* **EXERCISE TEXT**:
########################################

I have found that to also be true in other aspects of EMS.

This guy (truckie is a word reserved for certain types of firemen ;) ) didn't appear to have any life threatening conditions that I could tell from the article.

If he was laying in a ditch somebody from the various emergency services probably would have noticed and no doubt treated appropriately.

Is there blame to be assigned? I don't think so.

But it was definately a close call that should be reviewed and steps taken to prevent it in the future.

It is not an outrageous "what if."

I am sure many of us have seen patients who "didn't look that bad" that were. To pick one example, once I transported a trauma patient that an airmed crew undertriaged who ended up being the worst injury of 5. Because she walked to a house to call 911. (in all fairness, she was compensating rather well, and the scene was very dark.) She was very with it mentally, didn't complain of anything at all, felt she should go to the hospital because she was in the same car that 2 people were flown out of, and 2 more taken by ground with significant injuries.

########################################

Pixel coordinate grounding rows
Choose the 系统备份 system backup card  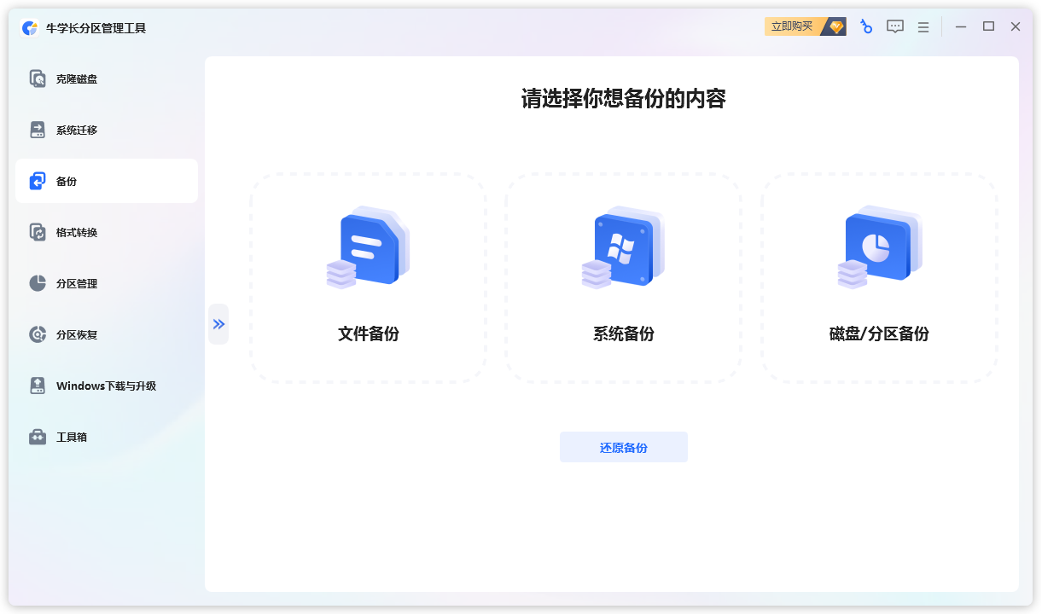click(623, 278)
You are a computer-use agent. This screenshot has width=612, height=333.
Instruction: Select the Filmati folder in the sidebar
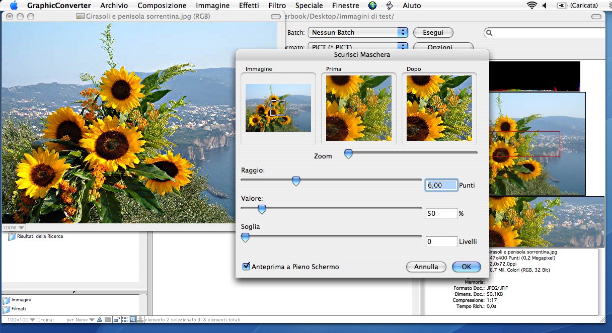coord(19,309)
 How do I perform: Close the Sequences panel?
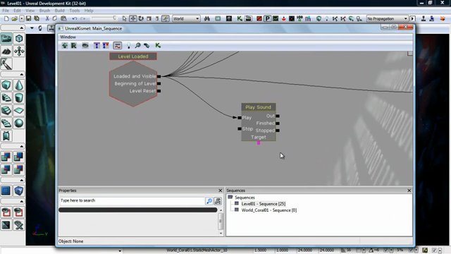(409, 191)
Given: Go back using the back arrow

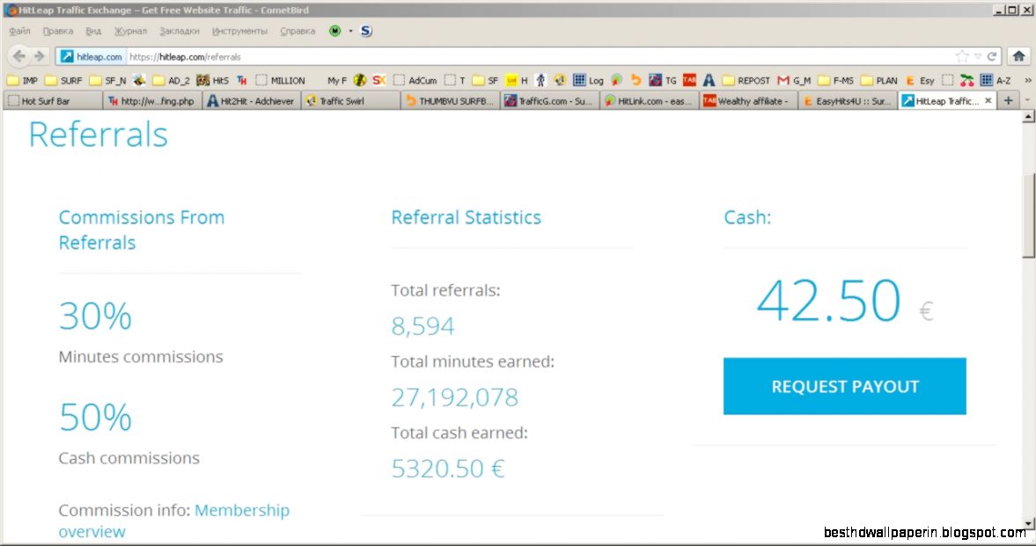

########################################

* **TASK LIST**:
1: Copy the passage of the EMS post between "If he was laying" and "with significant injuries.", inclusive, swapping "ditch" for "field".
2: According to the EMS post, how many people were flown out of the car the undertriaged patient had been in?
Use only the text to complete these tasks.

* **EXERCISE SOLUTIONS**:
1:
If he was laying in a field somebody from the various emergency services probably would have noticed and no doubt treated appropriately.

Is there blame to be assigned? I don't think so.

But it was definately a close call that should be reviewed and steps taken to prevent it in the future.

It is not an outrageous "what if."

I am sure many of us have seen patients who "didn't look that bad" that were. To pick one example, once I transported a trauma patient that an airmed crew undertriaged who ended up being the worst injury of 5. Because she walked to a house to call 911. (in all fairness, she was compensating rather well, and the scene was very dark.) She was very with it mentally, didn't complain of anything at all, felt she should go to the hospital because she was in the same car that 2 people were flown out of, and 2 more taken by ground with significant injuries.

2: Two people were flown out of that car.